The District Department of Transportation (DDOT) is currently installing two different cycle tracks downtown. They hope to have them ready in time for Friday’s Bike to Work Day. The M St. NW cycle track is a one-way bike lane protected by parking that extends from Thomas Circle to 28th St. NW (DDOT Fact Sheet, PDF) and the First St NE cycle track is a two-way bike lane from M. St. NE to G St. NE (DDOT Fact Sheet, jpg). Phase 2 of the First St. NE reconstruction which should begin soon will extend the cycle track to Massachusetts Ave. NE.

The on-going issue of drivers using the protected bike lanes for parking and truck drivers using the lanes for loading/unloading puts bicyclists in harms way. DDOT recently ramped up parking enforcement with the #parkingdirty campaign along the city’s bike lanes and cycle tracks, but the issue is still pervasive. The long term solution are physical barriers to prevent cars and trucks from entering the bike lane.

We expect to see DDOT install more rubber curbs along other existing bicycling facilities such as the L St NW cycle track and the Pennsylvania Ave. NW bike lanes. Parking in the L St. NW cycle track is still an on-going issue with hundreds of photos documented on whosblockinglsttoday.tumblr.com. On Pennsylvania Ave, cars make illegal U-turns across the bike lanes causing crashes with bicyclists. Last fall, DDOT ran a pilot test of Zebras on a one block stretch of Pennsylvania Ave. NW after a long #StopUTurnsonPenn campaign.

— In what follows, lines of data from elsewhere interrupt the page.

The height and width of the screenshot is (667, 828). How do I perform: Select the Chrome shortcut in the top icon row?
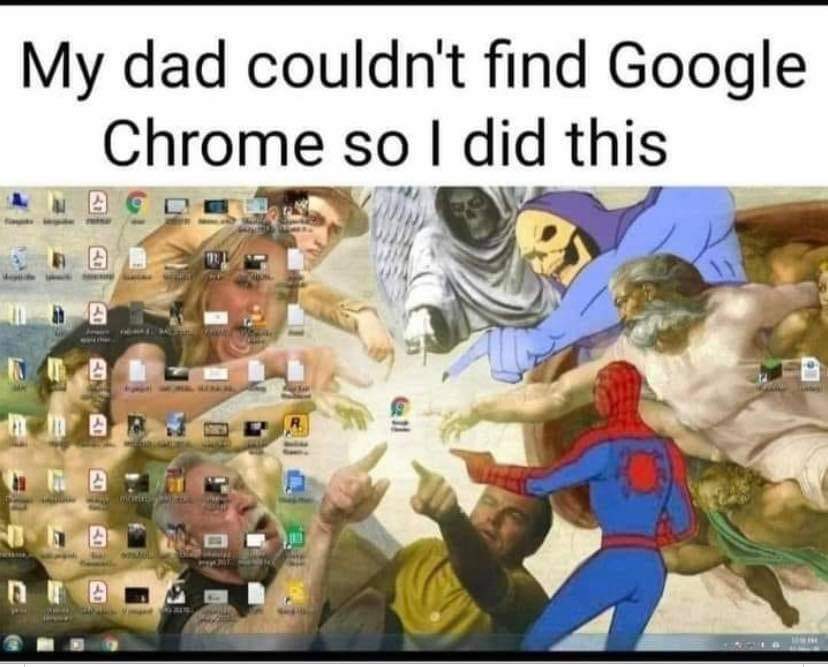tap(137, 203)
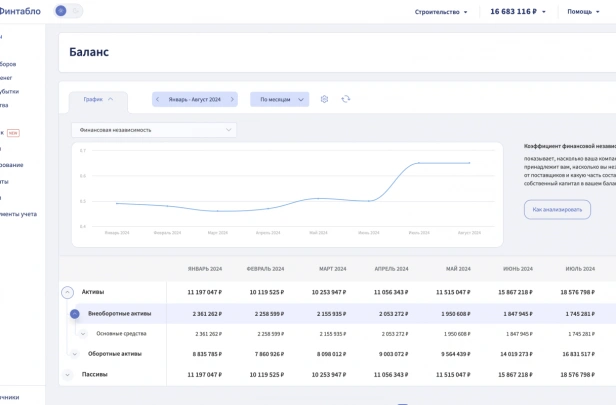
Task: Open chart settings gear icon
Action: [x=324, y=99]
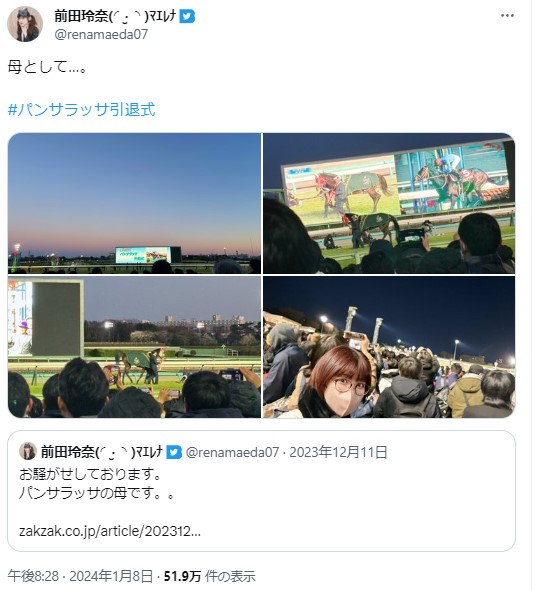Click the quoted tweet's verified badge

point(174,452)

DDOT claims to have reduced the number of U-turns across the lanes despite no official results released. Daily commuters still report U-turns across the bike lanes, including the pilot block.

The next step for the Pennsylvania Ave. NW bike lanes is curbs. National Park Service, Commission of Fine Arts (CFA), National Capital Planning Commission and DDOT all have oversight of Pennsylvania Ave. NW because of it’s national significance causing it to be a challenging street to change. That might not be an issue anymore, the May 15th Consent Calendar for the CFA includes a recommendation of “no objection to the final plans for the installation of low−profile “wheel−stop” lane separators”. With CFA approval, DDOT would be able to install rubber curbs along the entire length of Pennsylvania Ave.

Paint and plastic flexposts has allowed DDOT to test the cycle track concept. If the daily traffic jams on the 15th St. cycle track is any indication, people love DC’s protected bike lanes and want more of them. Increased enforcement of parking in bike lanes and cycle tracks is important to keeping the lanes open and safe for bicyclists but can only go so far. Physically separating and protecting bicyclists with curbs and other barriers is the solution.